Also poor ui's / control setups are bugs that some auto system can not find as well but QA testers will find.
I'm not a game developer, but from my understanding a game "dev" does very little programming in the traditional sense. Most games use pre-made engines such as unreal engine, unity, cryengine, etc. These guys are mostly doing scripting, world building, animation, modeling, progress triggers, hit boxes, etc. So assuming I'm correct on that, Lint would be useless for this. In that case, they've created Lint for another problem space.
Yes, indeed. We realized a lot of those compiler warnings were actually trying to tell us something (WOW!) and cleaned up our code base over the course of a number of years. We are now pretty much at the point where compiler warnings are generally viewed as errors, so the bar is very high and requires additional code review if you legitimately need to submit something that triggers a warning ... "the compiler is lying, I'm right" isn't good enough. We have a number of people on staff who are really good at figuring this out before it ships and shows up as a bug. It's also far more reassuring when you see your code compile really cleanly, makes a lot of other stuff far easier.

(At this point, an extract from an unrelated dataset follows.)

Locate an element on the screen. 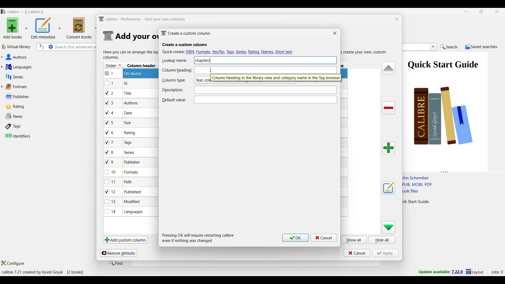 The height and width of the screenshot is (284, 505). Configure is located at coordinates (13, 263).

It's also worth noting that there's plenty of stuff you can do when you are checking in code if your organization has come up with code guidelines. Checking for things like the present of tabs, copyright strings and a number of other things can be enforced.
But it is the same concept as LINT.... It may be different from LINT but this really isn't a new idea, and it IS LIKE LINT...
There have been static code analysis tools in use for decades now, LINT was among the first of these tools to find wide spread use and many have followed in its foot prints. This is NOT a new idea, even if the implementation method varies from the C program the initial LINT was/is.
Read the Mythical Man Month.... There is nothing new... Each generation thinks their stuff is better, that they found the way, the silver bullet. I've watched a couple of generations of new programmers go though the same "Eureka! I've got it!" claims, only to discover the hard way what I discovered, the devil is in the details and there is no magic bullet.
"File to fit, pound to insert, paint to match" - Aircraft Maintenance 101
How am I supposed to write myself a new minivan now?!
Anons need not reply. Questions end with a question mark.
Developers' abilities to create new and exciting bugs will continue to dominate until AI learns to code by itself.
Have gnu, will travel.
Just like their game trailers this will be a highly polished original idea that's looks like a game changer. Sadly when it's released reality will set in.
It is so "eightyish".
LINT is something that looks at your code for problems and reports them.
A compiler is something that looks at your code for problems and reports them (and also generates output).
This ubisoft tool is something that looks at your code for problems and reports them.
Your colleague standing over your shoulder is something that looks at your code for problems and reports them.
Your colleague who does code-review is something that looks at your code for problems and reports them.
Your copy-editor is someone who looks at what you've written for problems and reports them.
Your spell-checker is something that looks at what you've written for problems and reports them.
Your grammar-checker is something that looks at what you've written for problems and reports them.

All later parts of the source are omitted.